> _Document passage_:
· · · ·
Town is building a personal AI assistant designed to behave less like a chatbot and more like a chief of staff. Instead of requiring users to manually feed context through prompts, Town connects across a person's inbox, calendar, Slack, docs, and messages to understand how they actually work, then starts doing the work alongside them, drafting emails, scheduling meetings, tracking projects, handling follow-ups, gathering context, and executing multi-step tasks.

The company's core thesis is that today's AI tools put too much burden on the user. People are expected to become prompt experts, painstakingly supplying context every time they want help. Town inverts this: by learning individual work habits and connecting to the systems where work happens, it proactively offers assistance rather than waiting to be asked. The goal is an assistant that genuinely reduces workload for everyone, not just those willing to master AI tooling.
· · · ·
> _Data extract_:

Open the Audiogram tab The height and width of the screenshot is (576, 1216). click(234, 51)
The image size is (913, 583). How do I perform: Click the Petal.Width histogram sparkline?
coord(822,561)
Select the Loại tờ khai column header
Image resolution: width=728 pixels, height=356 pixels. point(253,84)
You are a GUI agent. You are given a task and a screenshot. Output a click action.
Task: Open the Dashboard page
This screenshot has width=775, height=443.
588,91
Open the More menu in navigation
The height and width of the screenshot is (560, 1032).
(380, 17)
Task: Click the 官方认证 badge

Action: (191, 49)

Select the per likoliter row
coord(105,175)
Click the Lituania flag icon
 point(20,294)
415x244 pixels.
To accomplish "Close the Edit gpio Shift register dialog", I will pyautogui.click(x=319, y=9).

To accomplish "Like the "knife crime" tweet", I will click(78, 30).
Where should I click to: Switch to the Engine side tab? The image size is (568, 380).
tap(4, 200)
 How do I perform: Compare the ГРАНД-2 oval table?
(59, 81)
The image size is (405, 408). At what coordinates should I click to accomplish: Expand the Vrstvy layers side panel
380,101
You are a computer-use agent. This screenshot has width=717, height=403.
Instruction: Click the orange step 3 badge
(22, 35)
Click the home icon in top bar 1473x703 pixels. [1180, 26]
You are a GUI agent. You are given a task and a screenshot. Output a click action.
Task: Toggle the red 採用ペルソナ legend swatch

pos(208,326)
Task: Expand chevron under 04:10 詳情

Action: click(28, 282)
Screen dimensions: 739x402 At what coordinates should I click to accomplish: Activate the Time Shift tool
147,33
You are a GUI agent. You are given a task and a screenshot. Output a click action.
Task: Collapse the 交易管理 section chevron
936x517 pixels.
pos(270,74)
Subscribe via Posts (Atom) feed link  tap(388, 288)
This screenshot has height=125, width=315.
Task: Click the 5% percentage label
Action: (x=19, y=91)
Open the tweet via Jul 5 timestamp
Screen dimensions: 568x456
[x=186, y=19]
· · · ·
> _Tasks to carry out_:
1. List every system that the passage on the Town assistant says Town connects across.
2. Answer these questions from the passage on the Town assistant.
(a) What is Town designed to behave more like than a chatbot?
(b) According to the company's core thesis, what are people expected to become when using today's AI tools?
3. Pick up the passage on the Town assistant after its last sentence and continue it.

> _Set of answers_:
1.
inbox
calendar
Slack
docs
messages

2.
(a) A chief of staff.
(b) Prompt experts.

3.
This ambition places Town squarely in the emerging category of agentic personal assistants, where the differentiator is not a single feature but the ability to operate continuously across a user's tools, maintain context over time, and take initiative on real, multi-step work. Town's product exited beta alongside its funding announcement, launching its Townie assistant to a broader audience.

Town raised a $55 million Series A led by Andreessen Horowitz, with participation from Forerunner Ventures and continued support from First Round Capital, Alt Capital, and Conviction. a16z general partner Alex Rampell joined the board, and the round reflects strong investor belief in proactive, context-aware AI assistants.

For knowledge workers buried in coordination, scheduling, and follow-ups, Town aims to be the always-on agent that learns the job and quietly does it, making AI useful by default instead of demanding expertise from its users.